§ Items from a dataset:
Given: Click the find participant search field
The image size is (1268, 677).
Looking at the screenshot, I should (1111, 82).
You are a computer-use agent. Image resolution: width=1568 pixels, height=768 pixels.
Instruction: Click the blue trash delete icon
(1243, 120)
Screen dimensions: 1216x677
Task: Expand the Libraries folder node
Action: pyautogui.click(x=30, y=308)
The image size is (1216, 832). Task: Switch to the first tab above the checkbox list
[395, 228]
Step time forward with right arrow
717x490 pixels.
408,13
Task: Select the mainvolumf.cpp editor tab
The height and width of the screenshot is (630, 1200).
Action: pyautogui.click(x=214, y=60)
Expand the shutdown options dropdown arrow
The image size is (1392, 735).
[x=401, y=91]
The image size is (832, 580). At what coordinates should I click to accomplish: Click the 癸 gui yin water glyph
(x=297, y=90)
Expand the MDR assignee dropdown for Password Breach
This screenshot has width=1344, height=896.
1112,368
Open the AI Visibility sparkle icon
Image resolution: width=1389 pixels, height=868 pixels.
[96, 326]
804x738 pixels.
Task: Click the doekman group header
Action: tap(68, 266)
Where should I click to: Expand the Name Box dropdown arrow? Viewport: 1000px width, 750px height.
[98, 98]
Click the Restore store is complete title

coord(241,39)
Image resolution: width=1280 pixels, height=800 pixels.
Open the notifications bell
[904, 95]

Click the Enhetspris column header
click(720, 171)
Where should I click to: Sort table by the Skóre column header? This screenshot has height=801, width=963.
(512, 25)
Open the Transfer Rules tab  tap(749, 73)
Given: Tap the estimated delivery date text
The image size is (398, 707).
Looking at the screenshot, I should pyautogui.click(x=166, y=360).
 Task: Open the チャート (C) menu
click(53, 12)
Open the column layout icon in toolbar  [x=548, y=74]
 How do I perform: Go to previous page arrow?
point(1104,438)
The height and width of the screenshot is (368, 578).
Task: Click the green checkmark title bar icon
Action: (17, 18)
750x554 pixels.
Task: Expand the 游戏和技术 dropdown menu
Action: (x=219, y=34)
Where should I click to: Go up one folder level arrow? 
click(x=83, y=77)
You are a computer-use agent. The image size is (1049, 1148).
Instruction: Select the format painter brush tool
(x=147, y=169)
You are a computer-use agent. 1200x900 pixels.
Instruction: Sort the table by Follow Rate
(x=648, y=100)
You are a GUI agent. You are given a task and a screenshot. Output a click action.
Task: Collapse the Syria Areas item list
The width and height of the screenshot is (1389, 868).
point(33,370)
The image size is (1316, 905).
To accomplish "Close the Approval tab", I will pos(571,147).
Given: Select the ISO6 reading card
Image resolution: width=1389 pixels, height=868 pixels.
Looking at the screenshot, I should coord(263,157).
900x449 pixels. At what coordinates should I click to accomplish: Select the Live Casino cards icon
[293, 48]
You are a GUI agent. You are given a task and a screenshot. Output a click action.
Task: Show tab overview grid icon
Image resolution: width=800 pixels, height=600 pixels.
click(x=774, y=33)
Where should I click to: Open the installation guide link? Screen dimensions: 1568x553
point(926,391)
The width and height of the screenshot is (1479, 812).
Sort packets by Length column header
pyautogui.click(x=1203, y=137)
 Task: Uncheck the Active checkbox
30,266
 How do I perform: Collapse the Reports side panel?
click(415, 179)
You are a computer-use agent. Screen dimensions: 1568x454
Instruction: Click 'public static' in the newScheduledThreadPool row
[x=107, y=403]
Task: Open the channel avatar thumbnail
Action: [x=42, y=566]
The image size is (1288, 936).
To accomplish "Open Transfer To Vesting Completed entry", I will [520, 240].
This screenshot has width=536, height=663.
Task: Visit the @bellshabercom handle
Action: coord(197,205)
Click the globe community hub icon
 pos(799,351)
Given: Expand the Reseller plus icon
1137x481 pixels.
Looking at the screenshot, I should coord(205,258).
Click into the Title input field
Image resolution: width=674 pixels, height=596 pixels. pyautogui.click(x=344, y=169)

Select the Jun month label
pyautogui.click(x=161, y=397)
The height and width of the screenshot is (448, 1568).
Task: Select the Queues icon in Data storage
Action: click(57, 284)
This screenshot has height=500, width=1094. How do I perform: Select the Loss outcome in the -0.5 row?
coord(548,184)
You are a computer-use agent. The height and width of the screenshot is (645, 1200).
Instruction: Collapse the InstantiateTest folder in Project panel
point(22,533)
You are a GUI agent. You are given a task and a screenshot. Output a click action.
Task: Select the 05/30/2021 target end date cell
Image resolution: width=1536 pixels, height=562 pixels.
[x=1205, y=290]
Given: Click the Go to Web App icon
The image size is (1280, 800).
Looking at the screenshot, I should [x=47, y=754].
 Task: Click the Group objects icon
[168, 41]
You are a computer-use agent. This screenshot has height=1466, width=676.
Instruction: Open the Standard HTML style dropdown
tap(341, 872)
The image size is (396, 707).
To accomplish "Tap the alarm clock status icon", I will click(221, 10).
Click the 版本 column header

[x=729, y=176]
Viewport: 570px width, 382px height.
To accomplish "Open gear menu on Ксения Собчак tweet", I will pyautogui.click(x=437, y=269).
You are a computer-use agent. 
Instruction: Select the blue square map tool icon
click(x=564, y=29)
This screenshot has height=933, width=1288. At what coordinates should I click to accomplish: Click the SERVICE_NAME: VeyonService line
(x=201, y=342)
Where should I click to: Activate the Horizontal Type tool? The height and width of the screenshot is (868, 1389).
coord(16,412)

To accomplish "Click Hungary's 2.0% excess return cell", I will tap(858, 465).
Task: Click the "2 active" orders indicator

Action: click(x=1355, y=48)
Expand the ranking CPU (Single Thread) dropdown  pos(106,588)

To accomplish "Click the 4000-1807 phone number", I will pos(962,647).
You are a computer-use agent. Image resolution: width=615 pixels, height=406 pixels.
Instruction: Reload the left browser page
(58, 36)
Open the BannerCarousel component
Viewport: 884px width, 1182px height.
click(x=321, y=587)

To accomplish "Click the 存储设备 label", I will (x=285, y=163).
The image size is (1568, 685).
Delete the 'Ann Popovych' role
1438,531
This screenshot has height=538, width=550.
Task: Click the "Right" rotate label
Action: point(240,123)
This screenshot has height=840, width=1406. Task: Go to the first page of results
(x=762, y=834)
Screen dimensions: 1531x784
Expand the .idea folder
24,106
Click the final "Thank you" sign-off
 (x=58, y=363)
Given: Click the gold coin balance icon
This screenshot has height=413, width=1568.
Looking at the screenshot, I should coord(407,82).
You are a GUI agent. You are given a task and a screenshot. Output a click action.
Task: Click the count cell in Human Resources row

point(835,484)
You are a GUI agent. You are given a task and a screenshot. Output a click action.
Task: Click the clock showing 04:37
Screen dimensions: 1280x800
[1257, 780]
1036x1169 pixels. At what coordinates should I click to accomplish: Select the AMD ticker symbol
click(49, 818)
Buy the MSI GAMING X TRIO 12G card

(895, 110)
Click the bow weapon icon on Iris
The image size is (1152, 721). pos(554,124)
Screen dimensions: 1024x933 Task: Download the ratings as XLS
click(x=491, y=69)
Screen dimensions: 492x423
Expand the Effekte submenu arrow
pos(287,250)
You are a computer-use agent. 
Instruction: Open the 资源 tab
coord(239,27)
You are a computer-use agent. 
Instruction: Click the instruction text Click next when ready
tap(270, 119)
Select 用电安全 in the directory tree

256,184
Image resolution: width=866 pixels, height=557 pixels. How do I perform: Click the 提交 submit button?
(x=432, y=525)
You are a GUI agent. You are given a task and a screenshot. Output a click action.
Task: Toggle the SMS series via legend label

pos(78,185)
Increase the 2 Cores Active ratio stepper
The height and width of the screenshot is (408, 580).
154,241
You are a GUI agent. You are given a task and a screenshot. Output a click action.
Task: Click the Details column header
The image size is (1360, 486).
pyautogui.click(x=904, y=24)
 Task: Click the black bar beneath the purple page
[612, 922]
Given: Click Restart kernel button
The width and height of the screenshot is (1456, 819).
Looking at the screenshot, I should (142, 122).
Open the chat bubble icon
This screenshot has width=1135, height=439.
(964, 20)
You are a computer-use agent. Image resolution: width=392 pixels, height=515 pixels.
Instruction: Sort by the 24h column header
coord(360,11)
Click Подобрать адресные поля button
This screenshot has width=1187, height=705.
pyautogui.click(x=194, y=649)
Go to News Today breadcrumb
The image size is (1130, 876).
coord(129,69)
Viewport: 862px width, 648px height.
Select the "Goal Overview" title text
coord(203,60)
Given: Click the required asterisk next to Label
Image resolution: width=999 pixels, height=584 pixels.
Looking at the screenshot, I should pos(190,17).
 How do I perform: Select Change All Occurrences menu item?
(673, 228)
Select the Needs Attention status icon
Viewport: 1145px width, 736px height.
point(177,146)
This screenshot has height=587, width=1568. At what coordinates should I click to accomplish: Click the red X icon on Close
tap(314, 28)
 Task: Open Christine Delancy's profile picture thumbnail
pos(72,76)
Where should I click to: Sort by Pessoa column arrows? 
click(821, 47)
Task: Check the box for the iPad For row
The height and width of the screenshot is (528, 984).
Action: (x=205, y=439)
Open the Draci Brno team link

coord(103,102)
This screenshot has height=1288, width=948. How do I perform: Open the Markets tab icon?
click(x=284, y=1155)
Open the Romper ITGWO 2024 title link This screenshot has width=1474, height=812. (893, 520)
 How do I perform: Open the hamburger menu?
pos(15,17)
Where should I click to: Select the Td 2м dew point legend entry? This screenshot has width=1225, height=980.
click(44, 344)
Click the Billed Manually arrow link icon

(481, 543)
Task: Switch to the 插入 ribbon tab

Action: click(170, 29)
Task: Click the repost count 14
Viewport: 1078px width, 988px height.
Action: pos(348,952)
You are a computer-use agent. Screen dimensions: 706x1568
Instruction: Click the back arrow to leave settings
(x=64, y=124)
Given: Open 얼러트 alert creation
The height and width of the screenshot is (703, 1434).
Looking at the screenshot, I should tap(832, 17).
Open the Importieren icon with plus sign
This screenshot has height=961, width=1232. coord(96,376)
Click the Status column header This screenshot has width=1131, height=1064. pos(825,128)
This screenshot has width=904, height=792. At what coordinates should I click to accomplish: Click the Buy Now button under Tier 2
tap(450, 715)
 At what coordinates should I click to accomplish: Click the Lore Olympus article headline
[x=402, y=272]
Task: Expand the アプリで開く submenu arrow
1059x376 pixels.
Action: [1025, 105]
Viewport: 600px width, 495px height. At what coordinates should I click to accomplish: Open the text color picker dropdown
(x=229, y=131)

§ Try it:
Once you find the line with "Open the notifications bell" above, print it and every line after it up to and including the line with "You are a computer-use agent. The image", exactly as written and nothing else.

§ Answer to the problem:
Open the notifications bell
[904, 95]

Click the Enhetspris column header
click(720, 171)
Where should I click to: Sort table by the Skóre column header? This screenshot has height=801, width=963.
(512, 25)
Open the Transfer Rules tab  tap(749, 73)
Given: Tap the estimated delivery date text
The image size is (398, 707).
Looking at the screenshot, I should pyautogui.click(x=166, y=360).
 Task: Open the チャート (C) menu
click(53, 12)
Open the column layout icon in toolbar  [x=548, y=74]
 How do I perform: Go to previous page arrow?
point(1104,438)
The height and width of the screenshot is (368, 578).
Task: Click the green checkmark title bar icon
Action: (17, 18)
750x554 pixels.
Task: Expand the 游戏和技术 dropdown menu
Action: (x=219, y=34)
Where should I click to: Go up one folder level arrow? 
click(x=83, y=77)
You are a computer-use agent. The image size is (1049, 1148).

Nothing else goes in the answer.